Because relatively few studies have been conducted to assess the effects of the genetic ER manipulations described above on memory, conclusions to be drawn from these studies are limited. Fortunately, a more substantial in vivo pharmacological literature exists from which to base hypotheses about the role of individual ERs in hippocampal memory. These studies describe the effects of selective ER agonists and antagonists on hippocampal memory (Bean et al., 2014; Ervin et al., 2013; Tuscher et al., 2015). Of these compounds, the most commonly used agonists for ERα and ERβ are propyl pyrazole triol (PPT) and diarylpropionitrile (DPN), respectively (Meyers et al., 2001; Stauffer et al., 2000). Membrane ERs can be targeted generally with BSA-E2. Potential involvement of intracellular ERs in the effects of BSA-E2 is often reduced by co-administration the ER antagonist ICI 182-780 (Wakeling and Bowler, 1992). However, ICI 182-780 can also act a GPER agonist (Thomas et al., 2005), so its effects can be difficult to interpret. GPER is targeted more specifically with the agonist G-1 and antagonists G-15 or G-36 (Bologa et al., 2006; Dennis et al., 2009; Dennis et al., 2011). It is important to note, however, that all ER drugs are relatively, not absolutely, specific for their targeted receptor, so care must be taken to use doses that are low enough to prevent non-specific binding to other ERs.

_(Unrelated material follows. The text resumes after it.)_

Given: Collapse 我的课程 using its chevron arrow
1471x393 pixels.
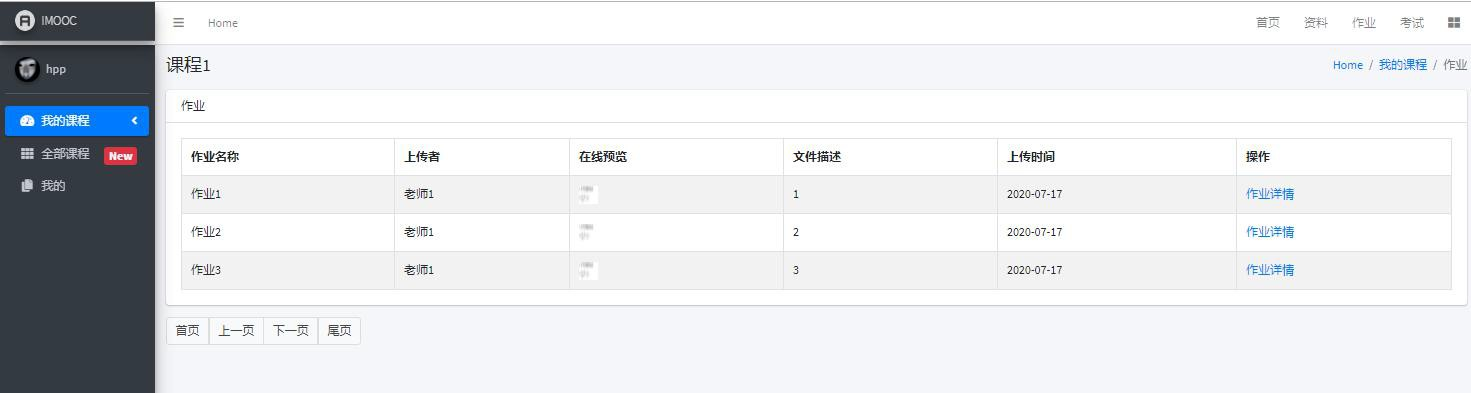Looking at the screenshot, I should pyautogui.click(x=134, y=121).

Classical ERs: Behavioral effects and molecular mechanisms

The vast majority of studies using PPT and DPN have administered these compounds systemically, making it difficult to pinpoint their effects to the hippocampus. Moreover, effects appear to depend on dose, type of memory tested, and task difficulty (Phan et al., 2011; Tuscher et al., 2015). In general, systemic DPN administered pre- or post-training enhances object recognition and object placement memory in ovariectomized rats and mice (Frick et al., 2010; Jacome et al., 2010; Phan et al., 2011; Walf et al., 2008; Walf et al., 2006), although one study found no effect of systemic DPN on object placement in ovariectomized rats (Frye et al., 2007). Although some studies report that systemic PPT does not affect object recognition and object placement memory (Frick et al., 2010; Jacome et al., 2010), others report beneficial effects in these tasks and in a social recognition task (Frye et al., 2007; Phan et al., 2011; Walf et al., 2006).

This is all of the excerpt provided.